H&P describe how Republicans have persuaded ordinary citizens to vote for their party. H&P argue that the American system has morphed into what they call “plutocratic populism.” This combines neoliberalism with tax cuts for the rich. The Republican coalition also relies on support from groups like the NRA, evangelicals, along with people who fear immigration, political correctness, and minorities. The GOP is slowly turning into an angry white person’s party.
H&P claim that Wall Street and the very wealthy have used the GOP to make themselves wealthier. H&P suggests that greed is the root of the problem. Never content with the last tax cut or the last burst of deregulation, American plutocrats keep pushing for more. With each success, their economic agenda becomes more extreme and less sane. Donald Trump is the poster boy of the modern Republican party. He displays ever greater doses of toxic anger combined with tax cuts for the rich.
The Republican Party now focuses on cultural issues and outrage to attract ordinary voters. In Europe, the working classes have proven much better at protecting their interests. In Germany, there is universal healthcare and less inequality. Workers sit on company boards and as a result Germany still has a large manufacturing sector. Ordinary Germans have no interest in owning assault rifles, they are less religious, and abortion is not a controversial issue. Robert Reich argues that the plutocrats have captured both parties, and the political system needs to be radically changed if it is going to help working people. In Reich’s view, the Democrats’ move to the right on economic issues allowed the Republicans to move even further right.
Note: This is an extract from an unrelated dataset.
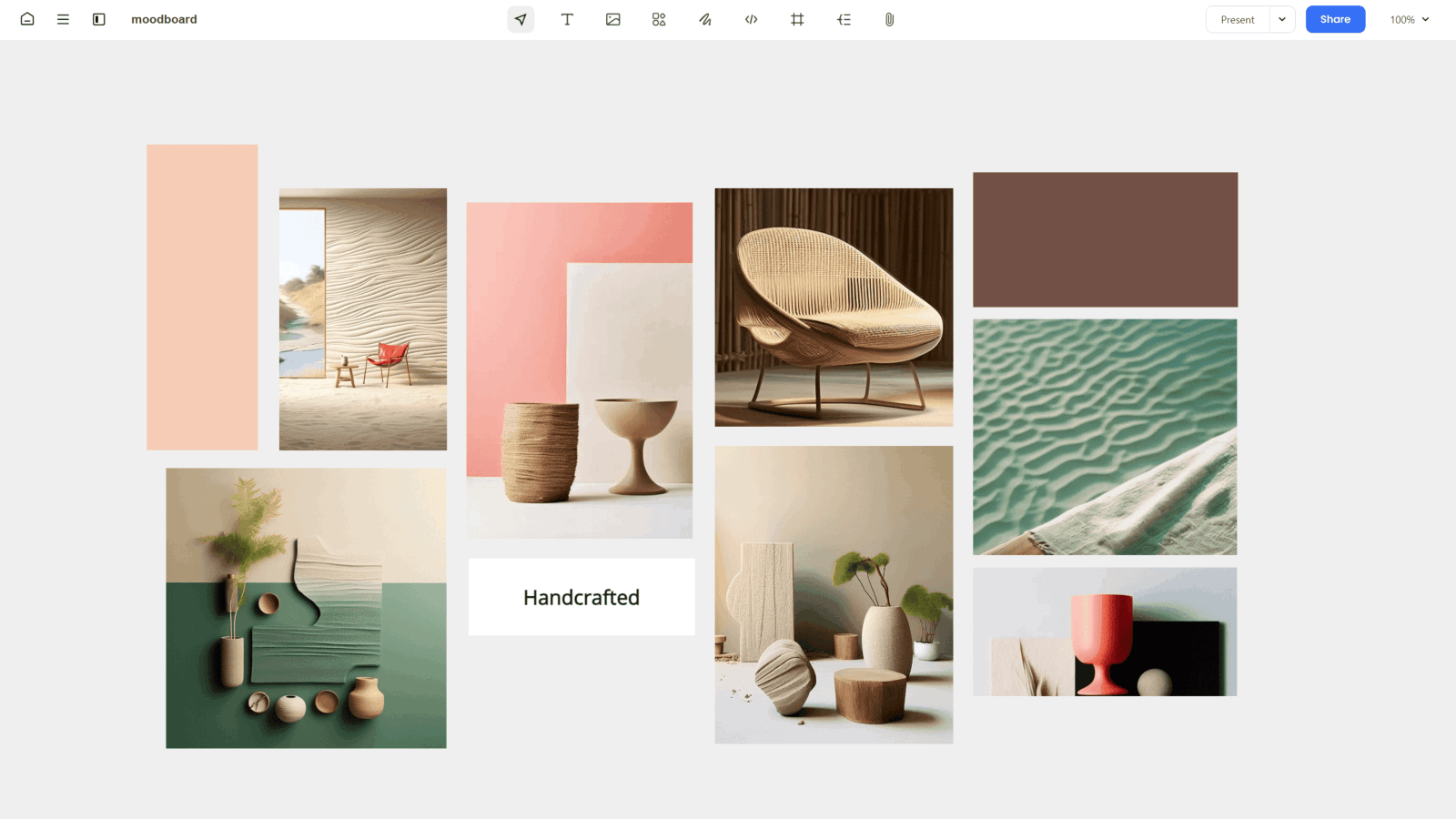The image size is (1456, 819).
Task: Select the woven rattan chair image
Action: click(834, 308)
The $64,000 question is what happens when ordinary people realize they have been duped? Will we have a reaction like the French Revolution with billionaires attacked in the streets? Mark Blyth who teaches economics at Brown University has written a book called Angrynomics. He likes to scare his hedge fund manager friends by telling them that "The Hamptons are not a defensible position. Very hard to defend a low-lying beach. Eventually, people will come for you." At what point does growing inequality reach a tipping point? H&P do not really answer that question, but somebody should try to.